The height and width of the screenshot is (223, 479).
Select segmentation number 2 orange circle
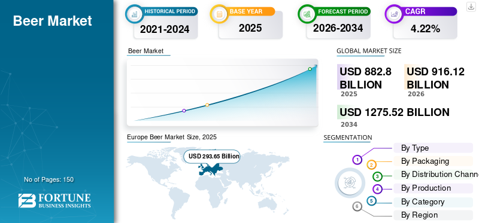[371, 165]
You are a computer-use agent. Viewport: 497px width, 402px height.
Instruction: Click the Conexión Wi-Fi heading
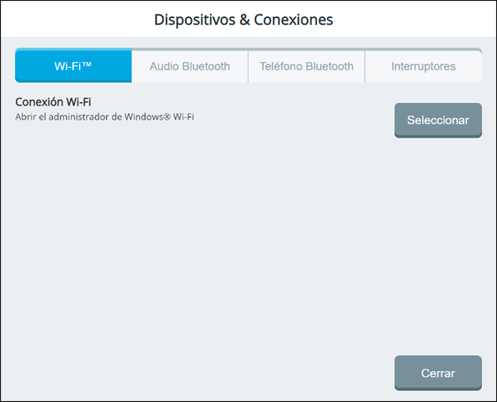point(53,102)
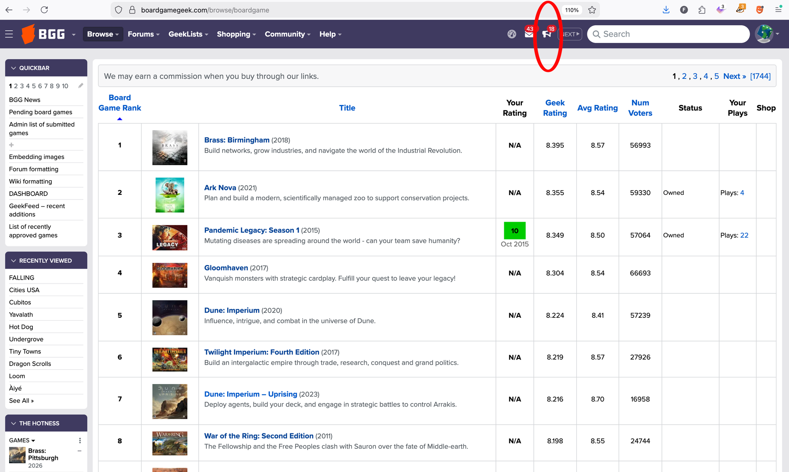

_ _ _ _ _

Edit the entries above, replacing "heading" with "title" and keeping everything else the same. Leave the pictures out of your version.

■ **SOLVED PROBLEM**:
The height and width of the screenshot is (223, 479).
Select segmentation number 2 orange circle
[371, 165]
You are a computer-use agent. Viewport: 497px width, 402px height.
Instruction: Click the Conexión Wi-Fi title
point(53,102)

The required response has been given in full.